ASSIGNMENT
In the entries that follow, find every line containing "computer" and copy it.

SOURCE RECORDS
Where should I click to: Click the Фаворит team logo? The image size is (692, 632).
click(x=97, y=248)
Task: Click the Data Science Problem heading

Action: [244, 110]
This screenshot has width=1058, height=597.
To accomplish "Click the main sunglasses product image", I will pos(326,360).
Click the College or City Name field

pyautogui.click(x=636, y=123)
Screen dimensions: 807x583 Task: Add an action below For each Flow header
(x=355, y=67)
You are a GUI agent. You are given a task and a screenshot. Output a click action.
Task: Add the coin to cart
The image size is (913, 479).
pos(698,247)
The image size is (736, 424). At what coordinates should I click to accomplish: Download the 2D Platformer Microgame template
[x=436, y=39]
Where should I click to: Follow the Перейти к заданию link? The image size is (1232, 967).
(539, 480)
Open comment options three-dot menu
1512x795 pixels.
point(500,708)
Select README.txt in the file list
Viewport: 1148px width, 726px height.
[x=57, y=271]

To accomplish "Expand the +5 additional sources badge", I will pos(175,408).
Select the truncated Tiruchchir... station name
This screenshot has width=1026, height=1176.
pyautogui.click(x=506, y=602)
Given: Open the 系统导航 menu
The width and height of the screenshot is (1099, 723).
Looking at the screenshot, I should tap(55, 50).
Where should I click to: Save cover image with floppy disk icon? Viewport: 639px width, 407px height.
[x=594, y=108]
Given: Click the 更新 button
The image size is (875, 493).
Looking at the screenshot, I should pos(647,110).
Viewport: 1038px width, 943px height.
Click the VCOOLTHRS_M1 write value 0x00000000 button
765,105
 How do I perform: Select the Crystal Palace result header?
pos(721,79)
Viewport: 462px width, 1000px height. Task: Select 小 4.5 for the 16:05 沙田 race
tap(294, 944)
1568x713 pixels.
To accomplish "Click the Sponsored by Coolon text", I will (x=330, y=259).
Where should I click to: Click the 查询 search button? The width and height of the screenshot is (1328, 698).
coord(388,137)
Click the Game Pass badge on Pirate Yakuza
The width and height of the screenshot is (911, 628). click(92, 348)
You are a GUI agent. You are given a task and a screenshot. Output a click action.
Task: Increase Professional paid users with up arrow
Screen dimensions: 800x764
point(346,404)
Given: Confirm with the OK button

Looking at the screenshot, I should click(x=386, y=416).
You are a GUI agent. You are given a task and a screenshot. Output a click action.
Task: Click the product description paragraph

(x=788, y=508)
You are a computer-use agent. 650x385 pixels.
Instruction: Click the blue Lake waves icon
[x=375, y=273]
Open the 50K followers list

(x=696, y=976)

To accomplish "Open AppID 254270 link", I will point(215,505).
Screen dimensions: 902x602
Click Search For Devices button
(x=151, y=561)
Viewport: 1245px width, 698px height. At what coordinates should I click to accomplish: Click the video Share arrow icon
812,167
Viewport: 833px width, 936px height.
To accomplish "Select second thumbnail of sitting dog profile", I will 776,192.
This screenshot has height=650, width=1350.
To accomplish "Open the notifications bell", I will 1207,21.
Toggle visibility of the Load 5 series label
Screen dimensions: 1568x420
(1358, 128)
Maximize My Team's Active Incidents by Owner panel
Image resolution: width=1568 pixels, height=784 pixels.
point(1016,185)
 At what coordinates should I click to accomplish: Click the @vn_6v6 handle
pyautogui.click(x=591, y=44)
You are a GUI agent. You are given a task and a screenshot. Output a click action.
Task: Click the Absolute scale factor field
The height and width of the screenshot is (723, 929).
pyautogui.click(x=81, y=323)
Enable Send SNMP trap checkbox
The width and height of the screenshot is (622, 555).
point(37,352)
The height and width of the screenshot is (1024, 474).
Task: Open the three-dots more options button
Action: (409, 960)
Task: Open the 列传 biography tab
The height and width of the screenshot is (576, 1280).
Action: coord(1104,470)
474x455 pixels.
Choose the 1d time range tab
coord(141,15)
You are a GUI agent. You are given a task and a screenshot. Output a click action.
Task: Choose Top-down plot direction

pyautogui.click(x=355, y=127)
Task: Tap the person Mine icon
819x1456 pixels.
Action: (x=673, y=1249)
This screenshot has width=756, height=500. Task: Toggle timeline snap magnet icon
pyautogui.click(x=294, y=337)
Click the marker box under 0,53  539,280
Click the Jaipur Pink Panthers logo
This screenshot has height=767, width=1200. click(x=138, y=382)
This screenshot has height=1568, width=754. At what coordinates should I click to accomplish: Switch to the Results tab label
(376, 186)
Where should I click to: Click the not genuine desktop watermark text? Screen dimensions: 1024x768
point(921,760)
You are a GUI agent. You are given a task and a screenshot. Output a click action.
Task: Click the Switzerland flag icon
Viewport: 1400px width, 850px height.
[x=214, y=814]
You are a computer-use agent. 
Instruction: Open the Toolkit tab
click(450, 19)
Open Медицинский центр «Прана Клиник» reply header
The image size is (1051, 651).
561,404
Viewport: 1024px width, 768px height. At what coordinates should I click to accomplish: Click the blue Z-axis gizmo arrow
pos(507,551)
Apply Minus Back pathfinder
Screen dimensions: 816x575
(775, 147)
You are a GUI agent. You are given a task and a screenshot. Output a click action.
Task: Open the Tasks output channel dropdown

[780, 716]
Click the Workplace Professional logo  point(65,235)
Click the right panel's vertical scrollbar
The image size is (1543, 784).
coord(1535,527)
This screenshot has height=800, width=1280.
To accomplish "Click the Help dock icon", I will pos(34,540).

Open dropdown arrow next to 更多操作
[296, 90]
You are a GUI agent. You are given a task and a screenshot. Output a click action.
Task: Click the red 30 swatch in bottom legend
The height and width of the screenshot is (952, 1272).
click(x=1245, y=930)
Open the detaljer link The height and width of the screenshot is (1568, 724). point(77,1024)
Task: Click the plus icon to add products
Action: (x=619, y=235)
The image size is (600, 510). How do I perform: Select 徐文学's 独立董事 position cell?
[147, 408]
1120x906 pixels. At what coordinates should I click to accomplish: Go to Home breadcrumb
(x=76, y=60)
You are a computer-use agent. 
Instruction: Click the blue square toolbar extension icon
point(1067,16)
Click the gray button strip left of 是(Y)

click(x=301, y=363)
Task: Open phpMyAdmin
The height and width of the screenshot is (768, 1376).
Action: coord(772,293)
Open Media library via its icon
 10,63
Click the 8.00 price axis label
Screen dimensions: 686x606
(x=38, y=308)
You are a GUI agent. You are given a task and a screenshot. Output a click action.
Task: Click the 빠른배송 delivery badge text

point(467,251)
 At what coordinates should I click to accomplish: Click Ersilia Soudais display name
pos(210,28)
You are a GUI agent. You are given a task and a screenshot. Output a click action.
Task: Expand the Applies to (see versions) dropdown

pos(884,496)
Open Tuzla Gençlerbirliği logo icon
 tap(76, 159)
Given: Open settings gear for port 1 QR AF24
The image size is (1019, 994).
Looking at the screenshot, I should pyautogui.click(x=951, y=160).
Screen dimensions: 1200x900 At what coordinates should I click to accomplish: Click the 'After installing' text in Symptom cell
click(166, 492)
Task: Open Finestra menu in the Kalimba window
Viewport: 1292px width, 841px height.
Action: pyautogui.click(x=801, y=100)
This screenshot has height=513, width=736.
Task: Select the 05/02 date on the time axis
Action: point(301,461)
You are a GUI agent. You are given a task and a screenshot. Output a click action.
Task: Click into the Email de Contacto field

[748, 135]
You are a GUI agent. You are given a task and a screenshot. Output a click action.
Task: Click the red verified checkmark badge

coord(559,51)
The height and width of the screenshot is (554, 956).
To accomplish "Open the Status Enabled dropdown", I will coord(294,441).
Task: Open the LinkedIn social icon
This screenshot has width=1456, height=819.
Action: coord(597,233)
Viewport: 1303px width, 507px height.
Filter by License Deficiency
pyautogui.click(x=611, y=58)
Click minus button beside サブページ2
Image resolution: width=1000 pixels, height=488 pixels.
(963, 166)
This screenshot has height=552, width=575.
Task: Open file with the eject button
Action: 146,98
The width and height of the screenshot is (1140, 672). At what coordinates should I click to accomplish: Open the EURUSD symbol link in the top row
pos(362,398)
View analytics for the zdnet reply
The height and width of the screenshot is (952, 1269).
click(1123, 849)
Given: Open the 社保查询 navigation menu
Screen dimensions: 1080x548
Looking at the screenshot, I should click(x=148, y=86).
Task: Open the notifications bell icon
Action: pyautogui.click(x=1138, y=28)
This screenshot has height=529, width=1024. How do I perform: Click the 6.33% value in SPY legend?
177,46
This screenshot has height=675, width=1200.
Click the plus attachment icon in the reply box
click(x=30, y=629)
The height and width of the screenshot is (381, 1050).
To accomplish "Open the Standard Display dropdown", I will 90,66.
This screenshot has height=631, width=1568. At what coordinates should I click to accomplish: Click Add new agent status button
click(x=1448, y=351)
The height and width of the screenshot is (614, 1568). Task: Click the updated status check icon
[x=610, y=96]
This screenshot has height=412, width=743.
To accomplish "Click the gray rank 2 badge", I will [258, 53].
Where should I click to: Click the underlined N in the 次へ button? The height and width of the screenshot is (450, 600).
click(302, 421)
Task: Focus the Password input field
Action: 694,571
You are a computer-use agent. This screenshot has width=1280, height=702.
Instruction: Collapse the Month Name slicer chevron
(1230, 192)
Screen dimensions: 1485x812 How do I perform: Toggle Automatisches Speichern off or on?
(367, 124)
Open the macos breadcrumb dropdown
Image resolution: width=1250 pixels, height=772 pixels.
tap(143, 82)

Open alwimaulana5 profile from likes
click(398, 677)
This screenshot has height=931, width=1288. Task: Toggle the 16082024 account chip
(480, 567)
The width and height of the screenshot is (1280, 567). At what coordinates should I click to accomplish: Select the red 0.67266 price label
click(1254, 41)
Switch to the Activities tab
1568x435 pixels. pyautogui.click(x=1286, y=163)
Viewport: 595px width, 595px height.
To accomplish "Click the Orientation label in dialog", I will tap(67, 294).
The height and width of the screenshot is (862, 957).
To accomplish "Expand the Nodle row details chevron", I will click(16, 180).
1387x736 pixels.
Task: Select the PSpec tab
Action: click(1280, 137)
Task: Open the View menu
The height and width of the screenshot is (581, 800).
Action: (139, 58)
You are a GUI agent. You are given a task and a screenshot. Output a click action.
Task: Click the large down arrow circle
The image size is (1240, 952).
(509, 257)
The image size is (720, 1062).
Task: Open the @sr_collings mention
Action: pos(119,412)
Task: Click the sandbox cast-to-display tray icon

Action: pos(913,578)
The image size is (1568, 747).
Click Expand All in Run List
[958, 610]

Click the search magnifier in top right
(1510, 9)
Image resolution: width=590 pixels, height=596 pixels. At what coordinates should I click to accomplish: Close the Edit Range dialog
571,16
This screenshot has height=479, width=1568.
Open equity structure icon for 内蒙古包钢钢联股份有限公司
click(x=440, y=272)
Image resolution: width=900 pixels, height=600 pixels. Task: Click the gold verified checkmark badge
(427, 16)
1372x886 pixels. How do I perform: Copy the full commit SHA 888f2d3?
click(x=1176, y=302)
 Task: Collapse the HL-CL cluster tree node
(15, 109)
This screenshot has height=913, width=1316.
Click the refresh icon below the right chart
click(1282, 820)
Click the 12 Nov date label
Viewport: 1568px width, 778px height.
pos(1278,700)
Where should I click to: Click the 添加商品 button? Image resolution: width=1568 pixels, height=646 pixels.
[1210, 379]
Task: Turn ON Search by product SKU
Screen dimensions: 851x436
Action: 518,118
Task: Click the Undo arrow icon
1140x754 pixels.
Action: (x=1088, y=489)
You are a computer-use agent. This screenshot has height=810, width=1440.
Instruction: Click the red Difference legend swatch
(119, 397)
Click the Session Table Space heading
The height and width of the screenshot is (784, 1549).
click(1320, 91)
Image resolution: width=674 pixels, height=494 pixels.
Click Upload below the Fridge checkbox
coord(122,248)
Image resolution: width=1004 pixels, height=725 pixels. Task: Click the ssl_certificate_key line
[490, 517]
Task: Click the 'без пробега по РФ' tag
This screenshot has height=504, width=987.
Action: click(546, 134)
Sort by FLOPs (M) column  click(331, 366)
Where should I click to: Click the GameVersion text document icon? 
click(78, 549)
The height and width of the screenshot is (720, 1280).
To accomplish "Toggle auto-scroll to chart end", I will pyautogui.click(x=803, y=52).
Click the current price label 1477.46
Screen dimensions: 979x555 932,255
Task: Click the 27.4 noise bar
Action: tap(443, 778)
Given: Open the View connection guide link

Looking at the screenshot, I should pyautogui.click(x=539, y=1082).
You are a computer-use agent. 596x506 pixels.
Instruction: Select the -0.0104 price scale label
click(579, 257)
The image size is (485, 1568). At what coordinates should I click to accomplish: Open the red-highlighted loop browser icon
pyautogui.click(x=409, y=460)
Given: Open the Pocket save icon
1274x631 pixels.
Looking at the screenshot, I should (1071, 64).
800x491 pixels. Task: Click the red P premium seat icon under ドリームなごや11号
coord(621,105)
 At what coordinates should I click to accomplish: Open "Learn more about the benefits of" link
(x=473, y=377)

ANSWER TO THIS EXERCISE
You are a computer-use agent. 650x385 pixels.
You are a computer-use agent. 
You are a computer-use agent. 
You are a computer-use agent. This screenshot has width=1280, height=702.
You are a computer-use agent. This screenshot has height=810, width=1440.
You are a computer-use agent. 596x506 pixels.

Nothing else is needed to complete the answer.